Entries for finding words and elements
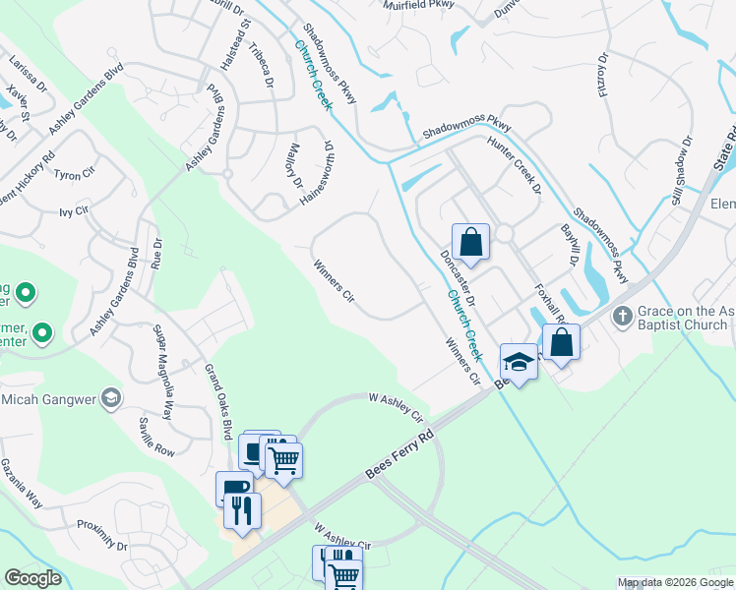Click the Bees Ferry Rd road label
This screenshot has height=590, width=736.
tap(399, 453)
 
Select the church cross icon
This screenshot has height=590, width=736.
tap(621, 317)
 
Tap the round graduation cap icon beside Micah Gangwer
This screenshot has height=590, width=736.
tap(112, 397)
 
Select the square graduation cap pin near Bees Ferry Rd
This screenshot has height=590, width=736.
tap(519, 360)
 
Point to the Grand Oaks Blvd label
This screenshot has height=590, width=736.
tap(218, 402)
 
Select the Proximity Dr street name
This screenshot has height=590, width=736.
tap(102, 535)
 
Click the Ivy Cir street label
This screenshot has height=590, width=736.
tap(75, 210)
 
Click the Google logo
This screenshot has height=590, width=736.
tap(33, 578)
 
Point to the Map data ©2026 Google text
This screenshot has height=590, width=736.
tap(674, 582)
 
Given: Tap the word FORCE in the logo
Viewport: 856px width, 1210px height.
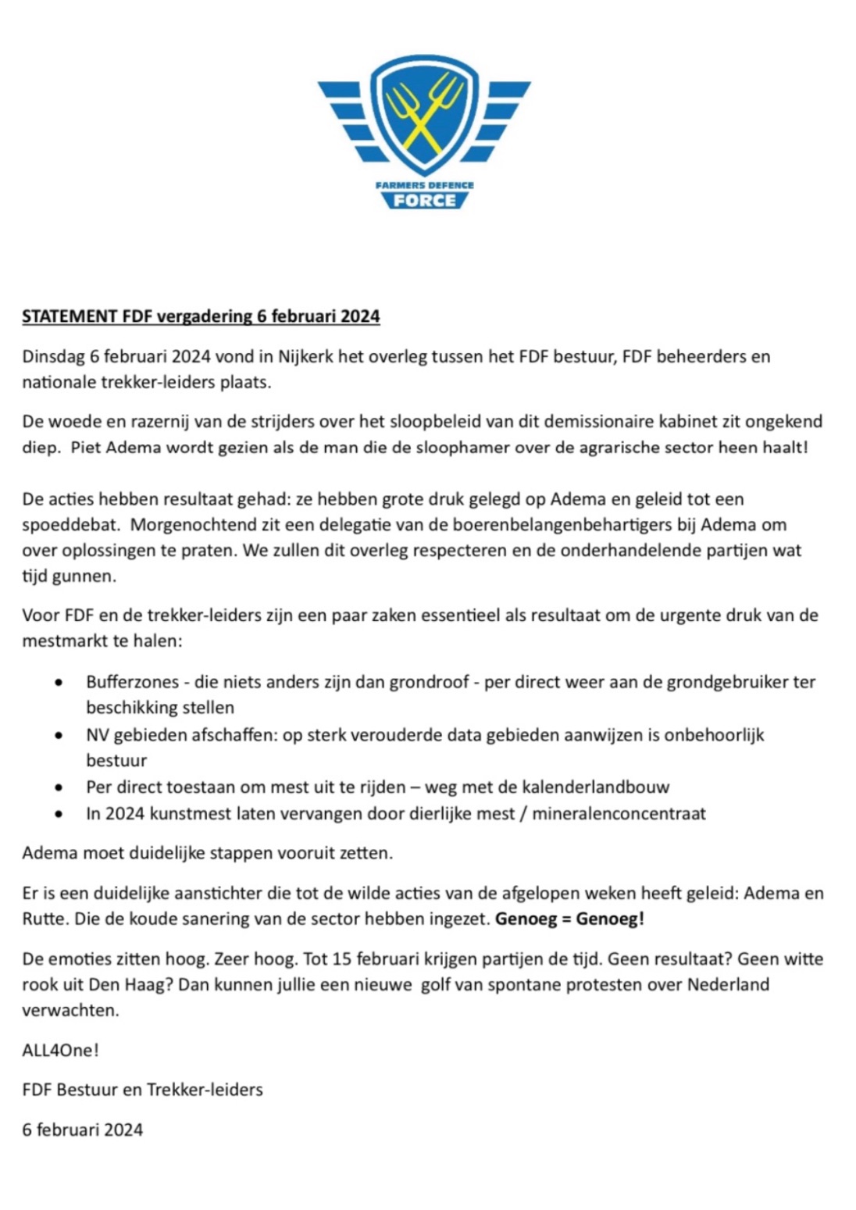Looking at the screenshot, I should (x=424, y=201).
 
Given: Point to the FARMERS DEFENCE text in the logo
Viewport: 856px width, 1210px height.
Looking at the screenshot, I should (x=424, y=185).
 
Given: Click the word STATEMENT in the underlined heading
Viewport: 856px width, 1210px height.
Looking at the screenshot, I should (x=70, y=316).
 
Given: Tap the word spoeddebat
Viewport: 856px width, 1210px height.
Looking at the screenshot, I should (x=65, y=525).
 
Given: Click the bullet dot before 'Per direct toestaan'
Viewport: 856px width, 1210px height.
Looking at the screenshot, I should (x=59, y=787).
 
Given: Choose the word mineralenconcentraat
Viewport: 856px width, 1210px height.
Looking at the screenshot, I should (x=619, y=814).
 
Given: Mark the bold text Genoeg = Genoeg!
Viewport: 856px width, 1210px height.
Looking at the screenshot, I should (x=569, y=919).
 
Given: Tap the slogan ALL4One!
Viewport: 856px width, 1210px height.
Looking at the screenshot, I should (x=60, y=1051).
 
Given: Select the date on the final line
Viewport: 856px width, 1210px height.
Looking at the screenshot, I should (x=82, y=1130).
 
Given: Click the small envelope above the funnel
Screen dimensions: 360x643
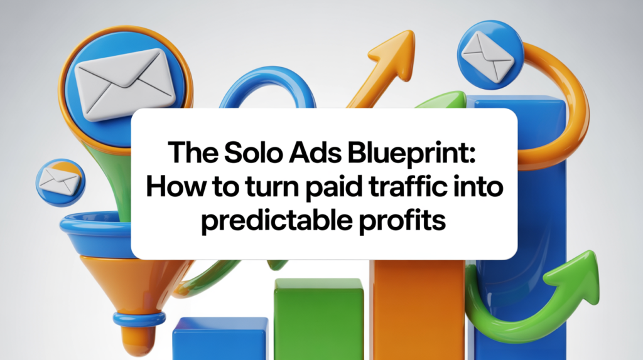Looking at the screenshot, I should tap(60, 180).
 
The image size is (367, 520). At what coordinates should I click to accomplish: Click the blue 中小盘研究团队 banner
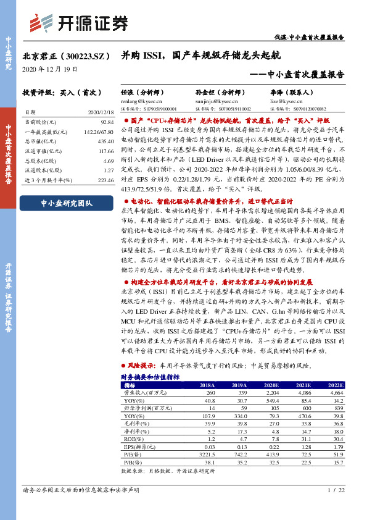tap(66, 203)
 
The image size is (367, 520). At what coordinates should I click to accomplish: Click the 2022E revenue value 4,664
tap(336, 392)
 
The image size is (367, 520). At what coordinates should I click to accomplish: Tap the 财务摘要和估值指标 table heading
tap(150, 376)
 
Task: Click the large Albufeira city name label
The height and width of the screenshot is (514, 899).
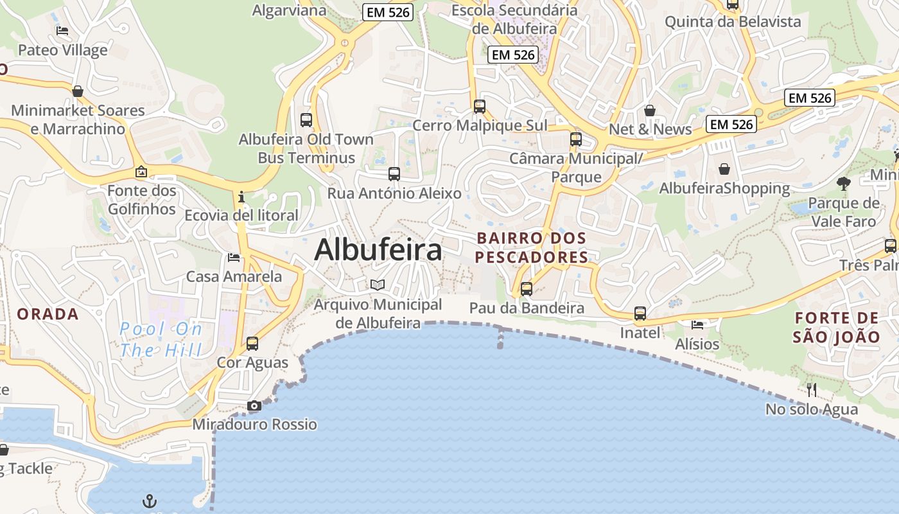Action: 378,250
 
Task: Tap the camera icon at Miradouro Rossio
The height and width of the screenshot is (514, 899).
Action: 254,406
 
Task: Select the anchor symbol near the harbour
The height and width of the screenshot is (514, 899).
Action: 149,501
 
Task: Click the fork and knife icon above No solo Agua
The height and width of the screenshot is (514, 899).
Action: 812,389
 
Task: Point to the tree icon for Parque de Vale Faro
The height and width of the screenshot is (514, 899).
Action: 844,184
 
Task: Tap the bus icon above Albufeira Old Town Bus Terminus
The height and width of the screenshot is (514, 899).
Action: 306,120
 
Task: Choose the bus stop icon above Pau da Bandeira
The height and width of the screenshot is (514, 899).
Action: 527,288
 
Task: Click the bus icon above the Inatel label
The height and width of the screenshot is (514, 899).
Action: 640,314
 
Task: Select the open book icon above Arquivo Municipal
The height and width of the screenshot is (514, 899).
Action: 378,285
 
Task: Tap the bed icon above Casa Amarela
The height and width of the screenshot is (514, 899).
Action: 234,258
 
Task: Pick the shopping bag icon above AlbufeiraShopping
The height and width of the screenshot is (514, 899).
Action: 724,169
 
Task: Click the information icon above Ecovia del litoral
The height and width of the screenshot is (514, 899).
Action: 241,196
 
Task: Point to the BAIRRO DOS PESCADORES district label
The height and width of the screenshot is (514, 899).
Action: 532,248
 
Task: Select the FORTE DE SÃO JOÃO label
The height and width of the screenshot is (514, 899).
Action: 836,327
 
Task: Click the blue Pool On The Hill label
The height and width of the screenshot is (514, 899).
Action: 161,340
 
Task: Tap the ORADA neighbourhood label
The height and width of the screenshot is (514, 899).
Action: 48,314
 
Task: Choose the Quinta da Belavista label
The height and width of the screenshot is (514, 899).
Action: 733,22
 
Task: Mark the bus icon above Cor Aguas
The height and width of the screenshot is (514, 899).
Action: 252,343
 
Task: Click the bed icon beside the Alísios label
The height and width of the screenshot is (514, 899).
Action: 697,324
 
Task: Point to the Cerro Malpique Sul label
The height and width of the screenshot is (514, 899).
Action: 480,125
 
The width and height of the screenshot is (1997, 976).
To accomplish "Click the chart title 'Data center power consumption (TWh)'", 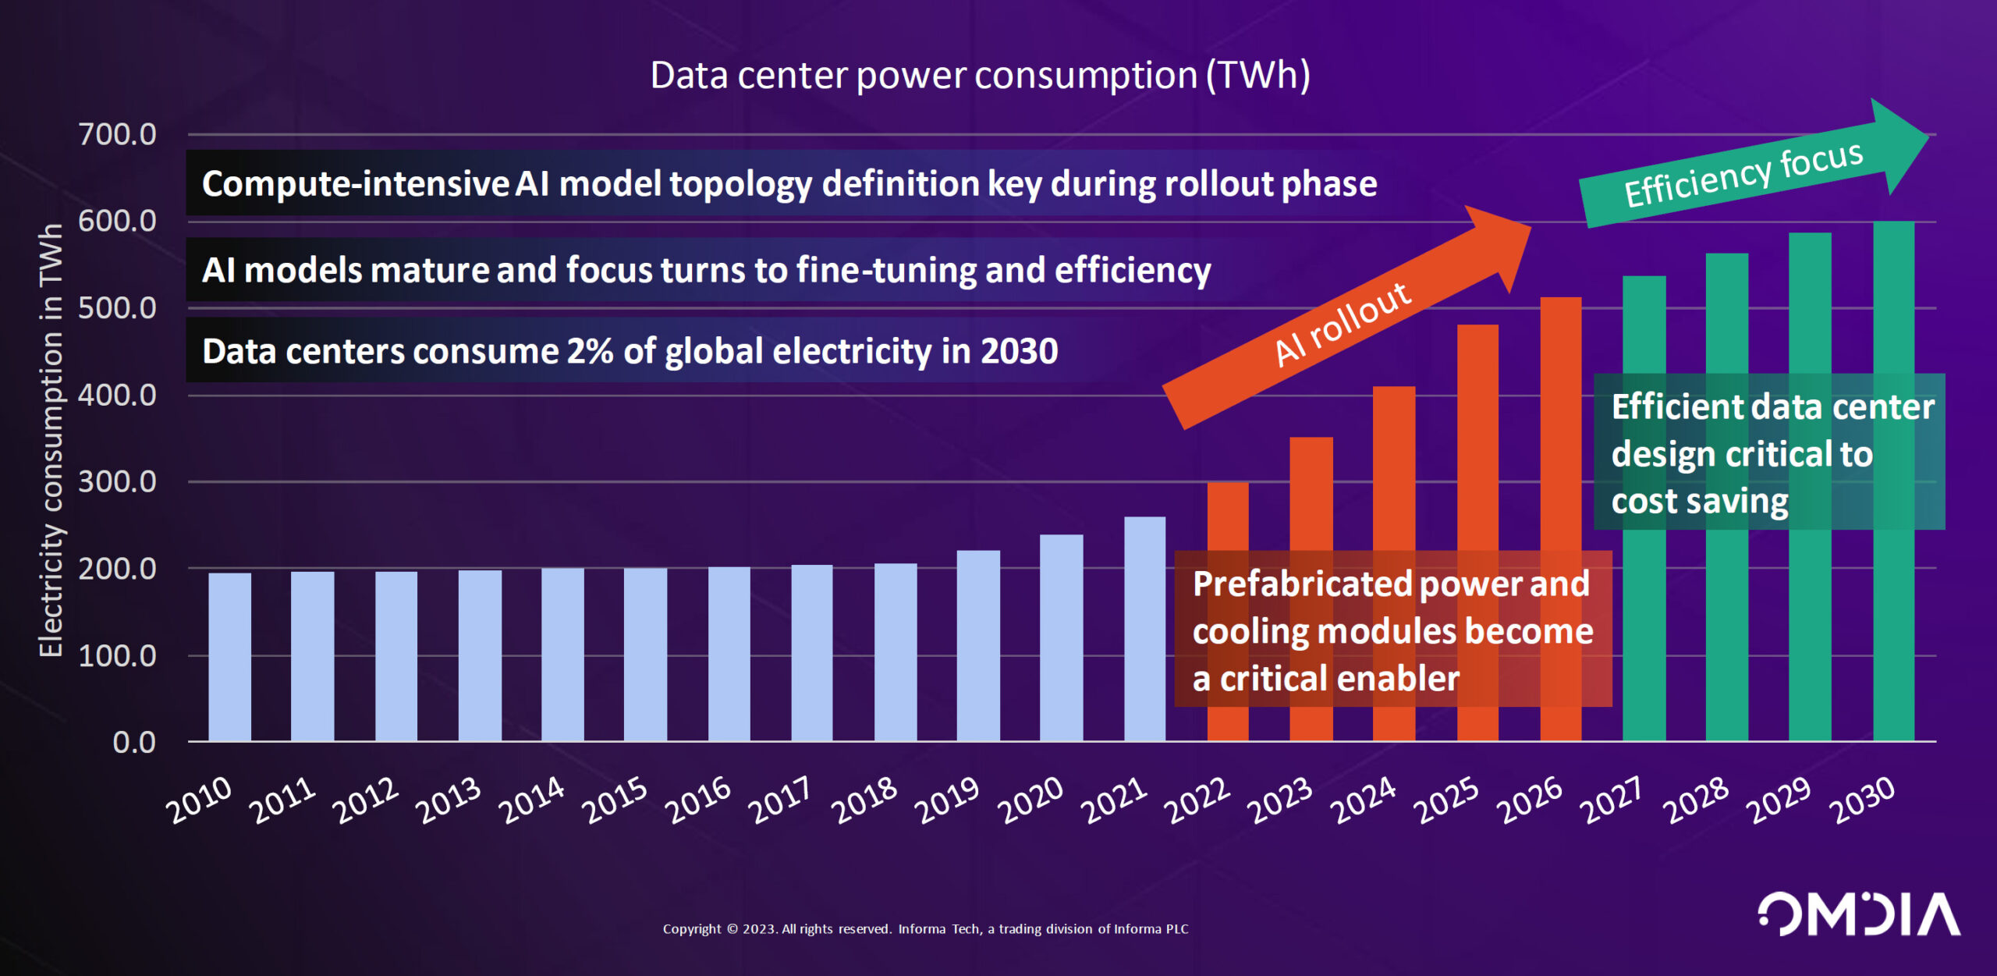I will pyautogui.click(x=980, y=76).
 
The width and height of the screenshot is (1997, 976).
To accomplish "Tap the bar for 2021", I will pyautogui.click(x=1144, y=628).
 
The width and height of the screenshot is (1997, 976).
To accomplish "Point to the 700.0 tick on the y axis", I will pyautogui.click(x=117, y=135).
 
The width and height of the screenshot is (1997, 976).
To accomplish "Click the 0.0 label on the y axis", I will pyautogui.click(x=134, y=743).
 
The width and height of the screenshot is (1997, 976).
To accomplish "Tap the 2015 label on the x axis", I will pyautogui.click(x=616, y=800).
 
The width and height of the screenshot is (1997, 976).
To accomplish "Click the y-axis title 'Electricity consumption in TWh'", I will pyautogui.click(x=51, y=441).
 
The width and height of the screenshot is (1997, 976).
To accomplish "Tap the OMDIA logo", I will pyautogui.click(x=1858, y=914).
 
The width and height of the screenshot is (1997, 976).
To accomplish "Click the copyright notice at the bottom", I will pyautogui.click(x=925, y=929).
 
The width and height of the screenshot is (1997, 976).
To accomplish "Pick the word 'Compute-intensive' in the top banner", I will pyautogui.click(x=355, y=184).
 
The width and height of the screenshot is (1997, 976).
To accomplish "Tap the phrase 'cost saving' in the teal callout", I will pyautogui.click(x=1699, y=502).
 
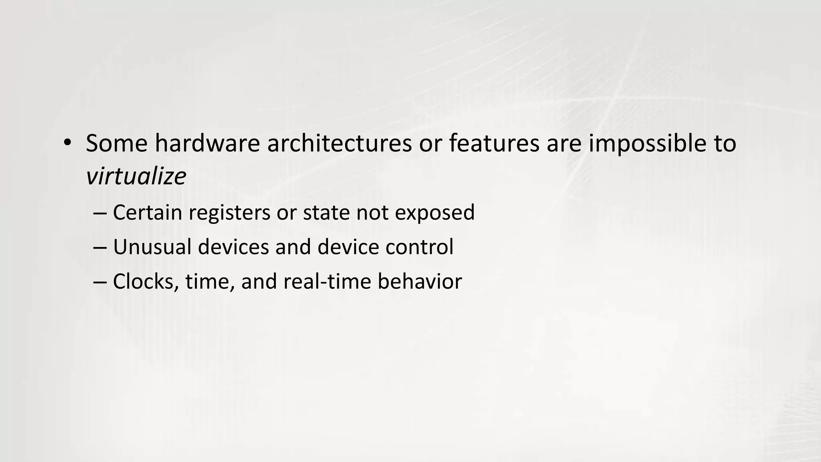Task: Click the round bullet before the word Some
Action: tap(67, 142)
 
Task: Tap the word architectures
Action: tap(339, 143)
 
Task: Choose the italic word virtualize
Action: tap(136, 176)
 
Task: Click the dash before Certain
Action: tap(99, 213)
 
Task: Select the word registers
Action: tap(229, 213)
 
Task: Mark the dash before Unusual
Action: tap(99, 247)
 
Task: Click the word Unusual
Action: tap(152, 247)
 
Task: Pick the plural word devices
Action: tap(233, 247)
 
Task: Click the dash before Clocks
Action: tap(99, 282)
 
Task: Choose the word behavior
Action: tap(419, 282)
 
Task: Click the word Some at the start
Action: tap(117, 143)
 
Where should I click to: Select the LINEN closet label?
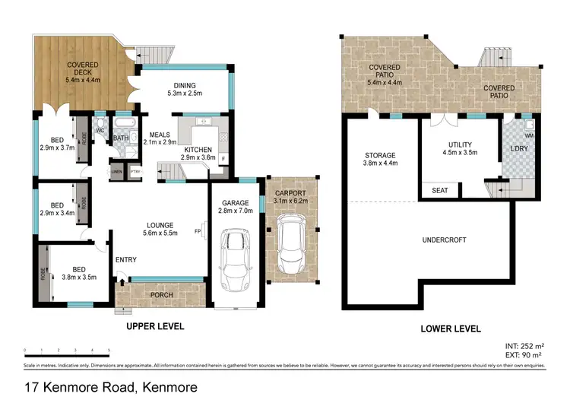click(116, 171)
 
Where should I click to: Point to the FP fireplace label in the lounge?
click(198, 231)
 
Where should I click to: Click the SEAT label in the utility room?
click(440, 190)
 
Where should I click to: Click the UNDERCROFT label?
click(445, 240)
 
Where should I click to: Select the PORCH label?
click(162, 294)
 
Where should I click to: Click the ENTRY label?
click(125, 261)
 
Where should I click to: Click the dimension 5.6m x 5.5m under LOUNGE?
click(161, 233)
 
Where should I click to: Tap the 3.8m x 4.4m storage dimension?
click(380, 163)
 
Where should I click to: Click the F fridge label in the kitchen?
click(223, 158)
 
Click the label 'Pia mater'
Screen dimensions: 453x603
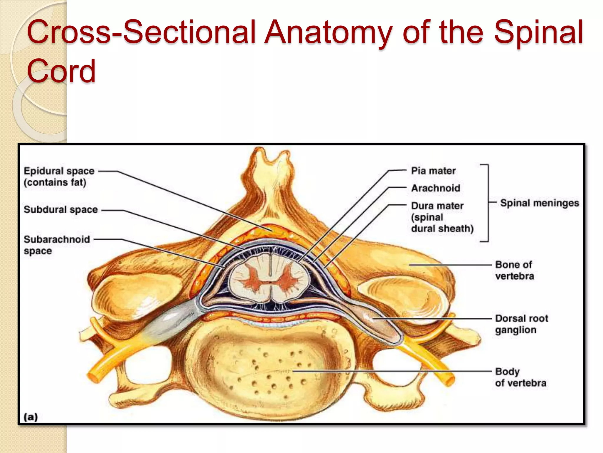tap(433, 171)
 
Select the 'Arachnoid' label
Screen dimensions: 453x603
tap(435, 188)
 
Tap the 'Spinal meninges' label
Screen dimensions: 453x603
tap(539, 203)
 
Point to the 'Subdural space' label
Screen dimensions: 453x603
tap(61, 210)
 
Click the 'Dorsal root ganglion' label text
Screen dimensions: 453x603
tap(521, 324)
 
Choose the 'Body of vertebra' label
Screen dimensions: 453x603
tap(521, 377)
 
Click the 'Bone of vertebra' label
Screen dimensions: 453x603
tap(514, 270)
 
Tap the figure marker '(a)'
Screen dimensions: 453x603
tap(31, 417)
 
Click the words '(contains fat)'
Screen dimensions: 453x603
tap(55, 183)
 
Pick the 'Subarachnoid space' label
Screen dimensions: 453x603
tap(57, 245)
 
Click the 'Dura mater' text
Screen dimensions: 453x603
tap(437, 206)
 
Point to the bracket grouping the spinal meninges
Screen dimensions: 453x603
tap(488, 203)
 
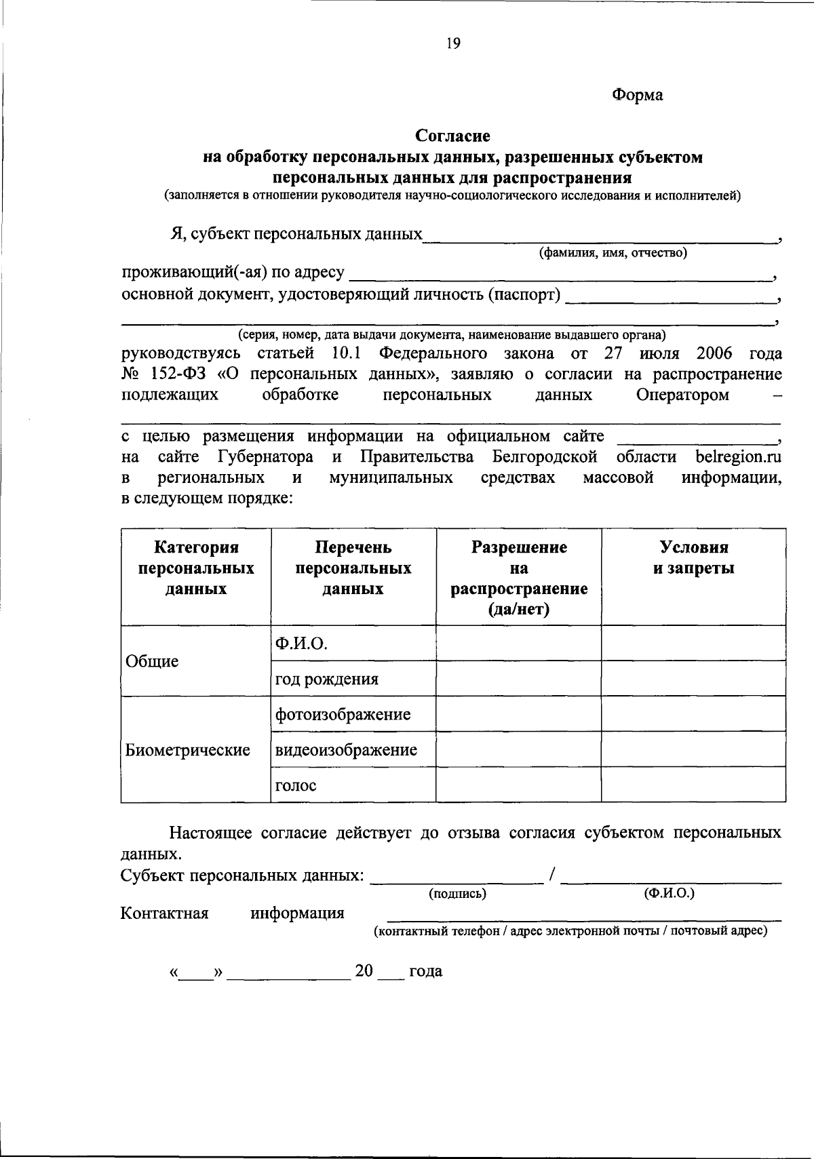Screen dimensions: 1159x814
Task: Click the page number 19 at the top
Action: click(453, 44)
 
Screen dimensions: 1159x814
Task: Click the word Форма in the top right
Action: click(637, 95)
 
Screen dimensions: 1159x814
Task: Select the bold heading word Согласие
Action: click(453, 136)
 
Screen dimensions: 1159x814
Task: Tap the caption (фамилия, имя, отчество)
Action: click(613, 253)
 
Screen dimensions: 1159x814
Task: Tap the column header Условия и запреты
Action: click(693, 557)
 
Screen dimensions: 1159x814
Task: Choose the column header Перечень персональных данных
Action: click(353, 568)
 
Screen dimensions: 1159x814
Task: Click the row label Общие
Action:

Goal
Begin at the line that has "Task: Choose the italic word virtualize" and stop after the line that has "click(445, 240)". Rewrite those lines with "dash" swapped for "hyphen" and nothing else changed, leaving the pictures out.

The answer
Task: Choose the italic word virtualize
Action: tap(136, 176)
 
Task: Click the hyphen before Certain
Action: tap(99, 213)
 
Task: Select the word registers
Action: tap(229, 213)
 
Task: Mark the hyphen before Unusual
Action: tap(99, 247)
 
Task: Click the word Unusual
Action: tap(152, 247)
 
Task: Pick the plural word devices
Action: tap(233, 247)
 
Task: Click the hyphen before Clocks
Action: tap(99, 282)
 
Task: Choose the word behavior
Action: tap(419, 282)
 
Task: Click the word Some at the start
Action: tap(117, 143)
 
Where should I click to: Select the LINEN closet label?
click(116, 171)
 
Where should I click to: Point to the FP fireplace label in the lounge?
click(198, 231)
 
Where should I click to: Click the SEAT label in the utility room?
click(440, 190)
 
Where should I click to: Click the UNDERCROFT label?
click(445, 240)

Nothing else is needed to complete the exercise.